**SHORT EXERCISE:** Continue the article on the Sopor Aeternus album Have You Seen This Ghost?, picking up after its last sentence.

**SOURCE DOCUMENT:**
++++++

Studio album by Sopor Aeternus and The Ensemble of Shadows
- Released: 2011
- Recorded: 2010
- Genre: Neoclassical darkwave
- Length: 74:21
- Label: Apocalyptic Vision
- Producer: Anna-Varney Cantodea

Sopor Aeternus and The Ensemble of Shadows chronology
| Les Fleurs du Mal (2007) | Have You Seen This Ghost? (2011) | Poetica (All Beauty Sleeps) (2013) |

= Have You Seen This Ghost? =

Have You Seen This Ghost? is the tenth official studio album from Sopor Aeternus and The Ensemble of Shadows and the second part of the trilogy A Triptychon of GHOSTS (or El Sexorcismo de Anna-Varney Cantodea), which includes the EPs A Strange Thing to Say and Children of the Corn.

++++++

**SUPPLIED INFORMATION:**
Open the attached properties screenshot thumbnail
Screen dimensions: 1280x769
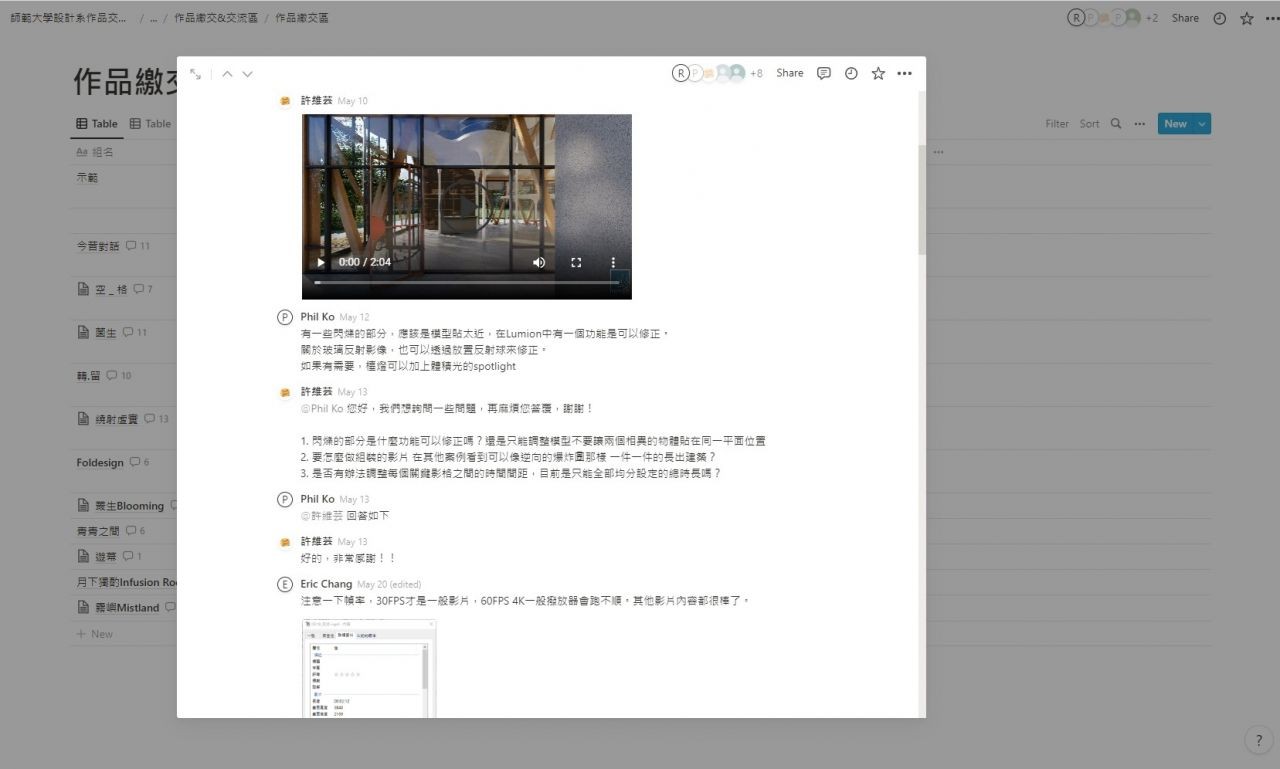coord(369,668)
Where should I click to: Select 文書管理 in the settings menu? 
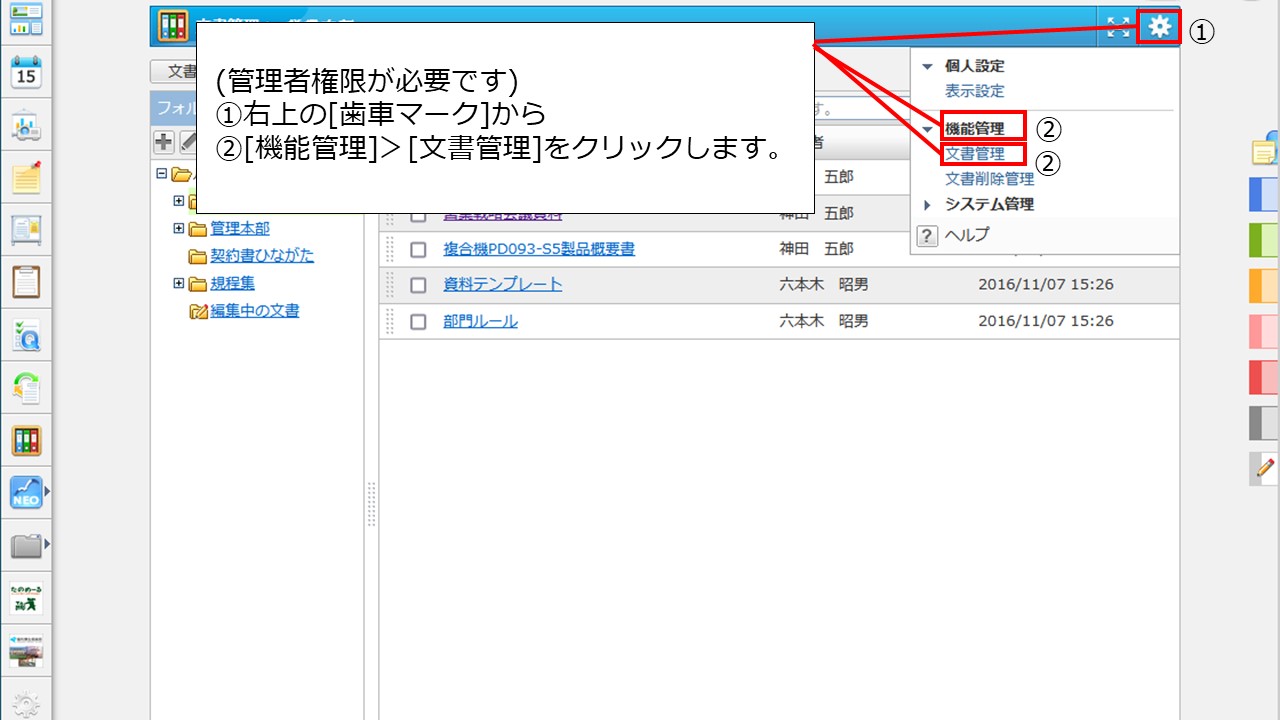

++++++

**FINAL ANSWER:**
The album was first released in April 2011 in two different forms. One of which was a 128-page hardcover book format (limited to 1999 copies) which contained the album and a DVD for the music video of "It Is Safe To Sleep Alone." The other, a 2-LP vinyl (limited to 693 copies) on purple colored wax. Both limited editions are signed and numbered by Anna-Varney Contodea herself. The standard jewel Case Edition was released in August 2011.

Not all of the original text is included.